As I walk through art museums, I often notice half-colored canvases and partial figure drawings, placed prominently in frames beside drawings and paintings that are more obviously complete. Last year, the Metropolitan Museum of Art mounted an exhibition called “Unfinished: Thoughts Left Visible.” The exhibition explored the question of why we label some artwork unfinished, categorizing artwork as either pieces whose process was halted by some sort of accident or pieces that are purposely constructed with an incomplete aesthetic — in other words, finished in an unfinished way.

The second category finds close parallels in architecture. An “unfinished” aesthetic is not uncommon in modern and contemporary buildings. Even on Harvard’s campus, for example, Mather House trumpets rather than conceals its construction, its unfinished look characteristic of Brutalist architectural style.

Less attention is paid, however, to genuinely unfinished architecture. While I may marvel at a half-exposed canvas in a museum, my instinctive reaction to passing a building under construction is exasperation: The ugly scaffolding is blocking my view of the facade. Architecture that is halted mid-creation is usually labeled “abandoned” rather than unfinished, and visible construction or renovation is considered an eyesore.

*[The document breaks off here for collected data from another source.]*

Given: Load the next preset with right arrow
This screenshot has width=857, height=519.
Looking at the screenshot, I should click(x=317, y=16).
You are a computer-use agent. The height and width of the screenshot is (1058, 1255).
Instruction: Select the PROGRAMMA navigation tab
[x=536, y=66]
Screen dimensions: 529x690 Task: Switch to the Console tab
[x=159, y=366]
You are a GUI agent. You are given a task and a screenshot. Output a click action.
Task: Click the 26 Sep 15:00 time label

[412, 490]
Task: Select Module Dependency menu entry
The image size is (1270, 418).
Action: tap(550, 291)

So why is it then, that unfinished drawings are beautiful, while unfinished buildings are at best unappealing? In theory, the same things that draw me to unfinished drawings—the visual representation of process—should draw me to unfinished buildings as well. Maybe the difference is an issue of context and scale, or perhaps of the practical roles buildings play. It would be easier to be frustrated by the waste of resources in an unfinished building than a drawing, and a building under construction is often unable to fulfill its intended function. Yet, when I pass a building as I walk down the street, I don’t need it to function, and I don’t necessarily know anything about its funding or history. I interact with it purely visually.

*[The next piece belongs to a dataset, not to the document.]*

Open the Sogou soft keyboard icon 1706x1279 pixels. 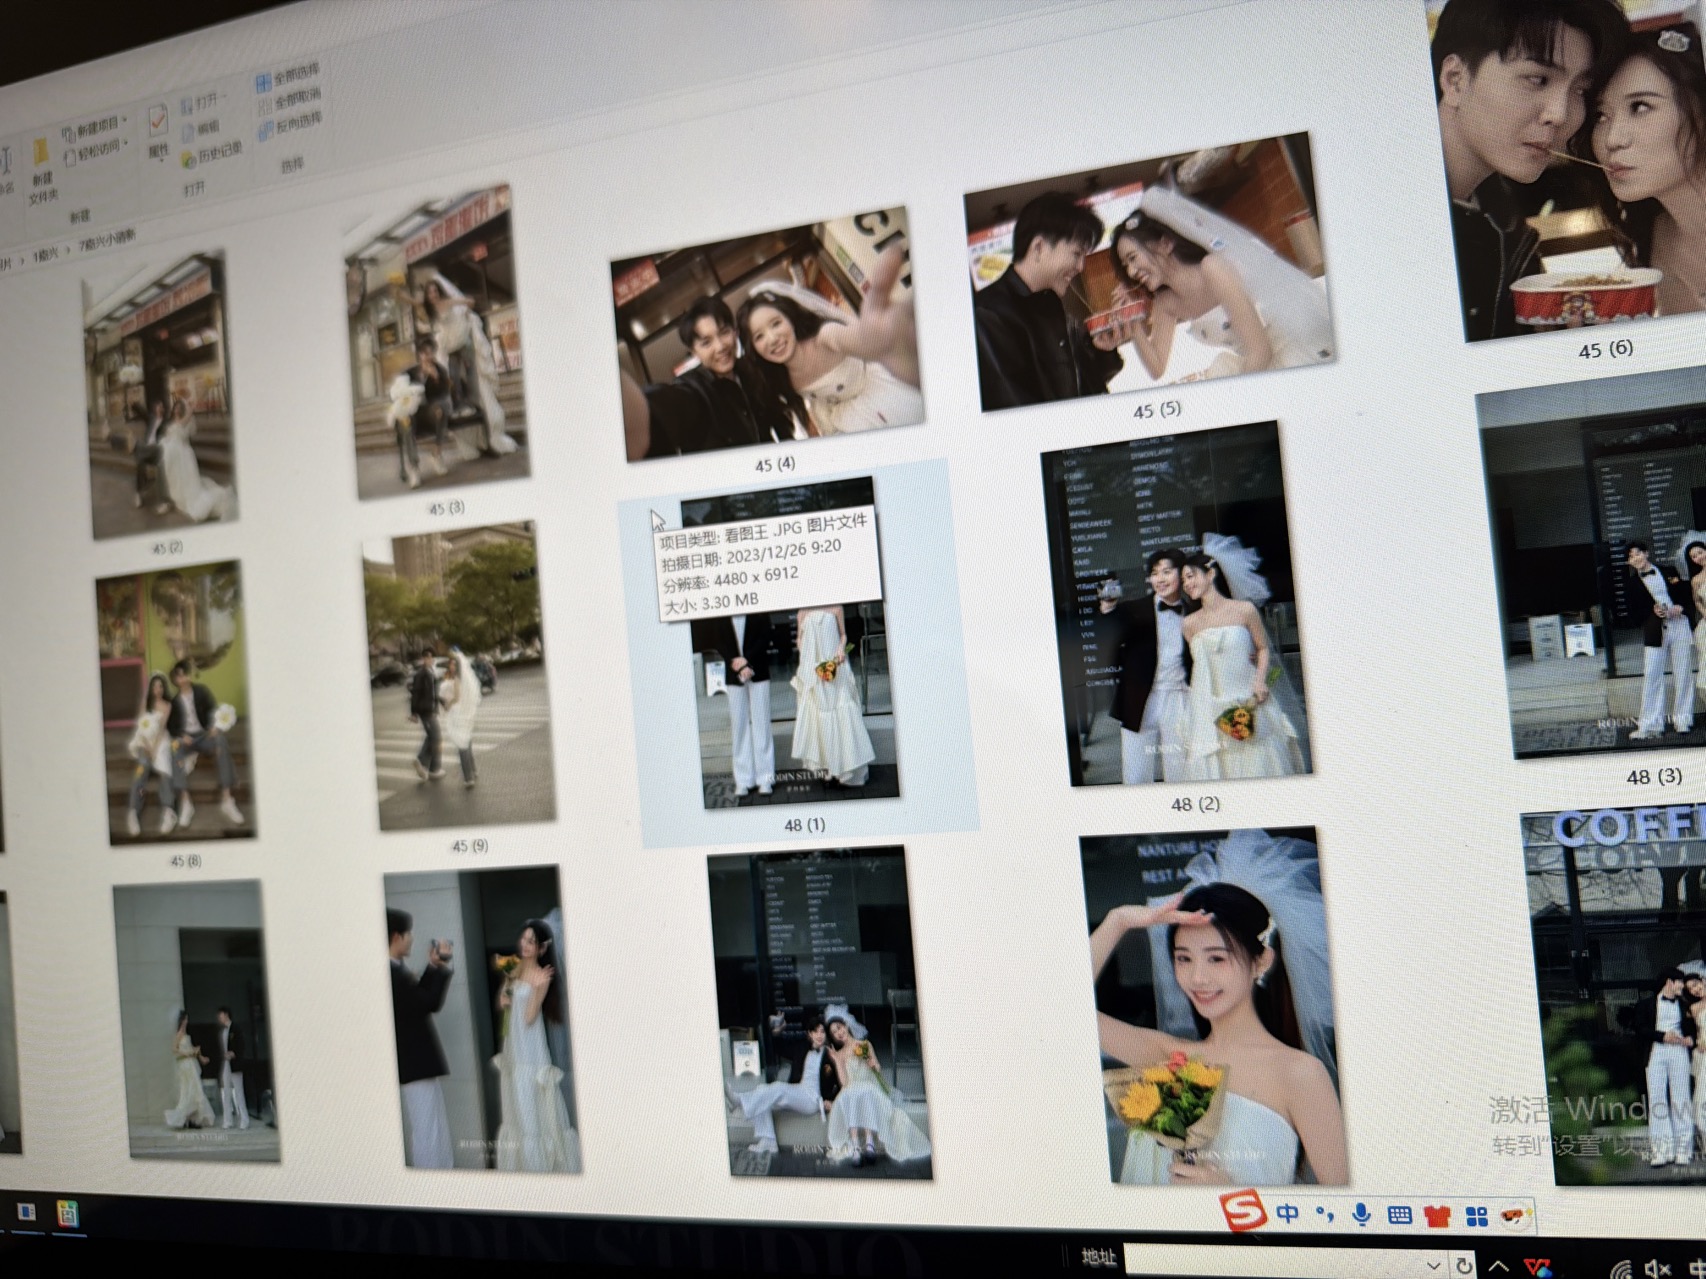(x=1399, y=1215)
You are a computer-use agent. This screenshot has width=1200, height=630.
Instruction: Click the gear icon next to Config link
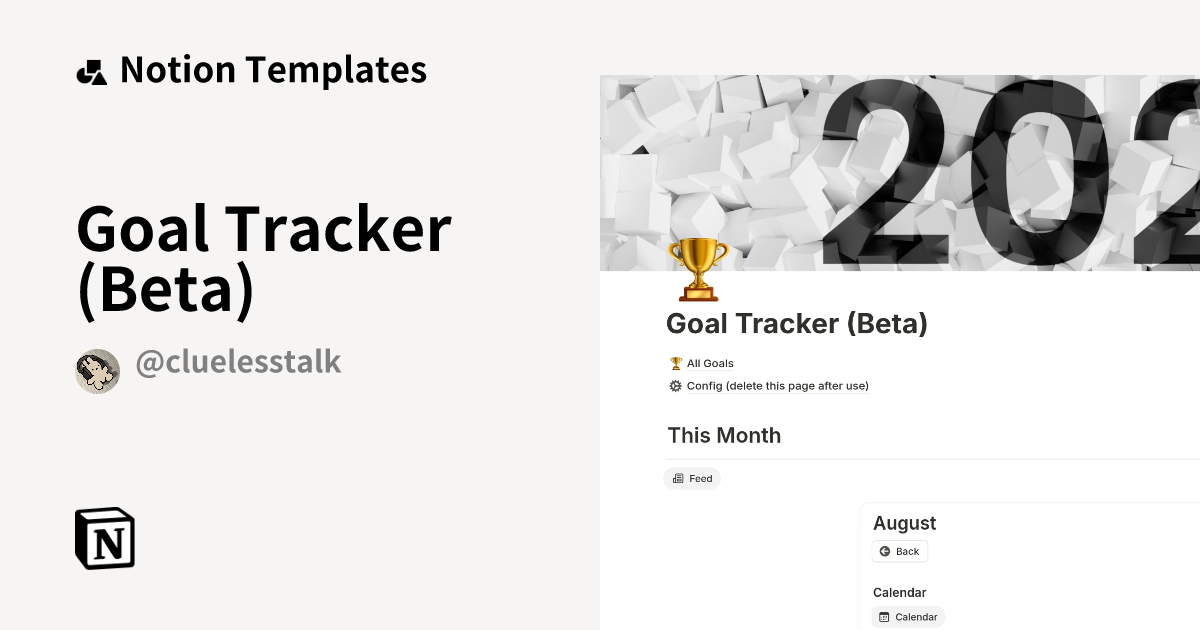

This suggests that the difference lies in our visual experience of each art form, or perhaps in our visual expectations. The concept of an “unfinished aesthetic” depends on a preconceived notion of what a finished piece ought to look like. Without that notion, pieces would simply be finished when the artist stopped working on them. Perhaps our conception of what finished architecture looks like is less fluid than our conception of what finished sculpture or drawing looks like. Fluid expectations for how fine art ought to look allow us to register the unfinished aesthetic while still appreciating the work as a finished piece. The stricter conception of what finished architecture looks like makes it more difficult to appreciate an unfinished building as a piece meritorious in its own right.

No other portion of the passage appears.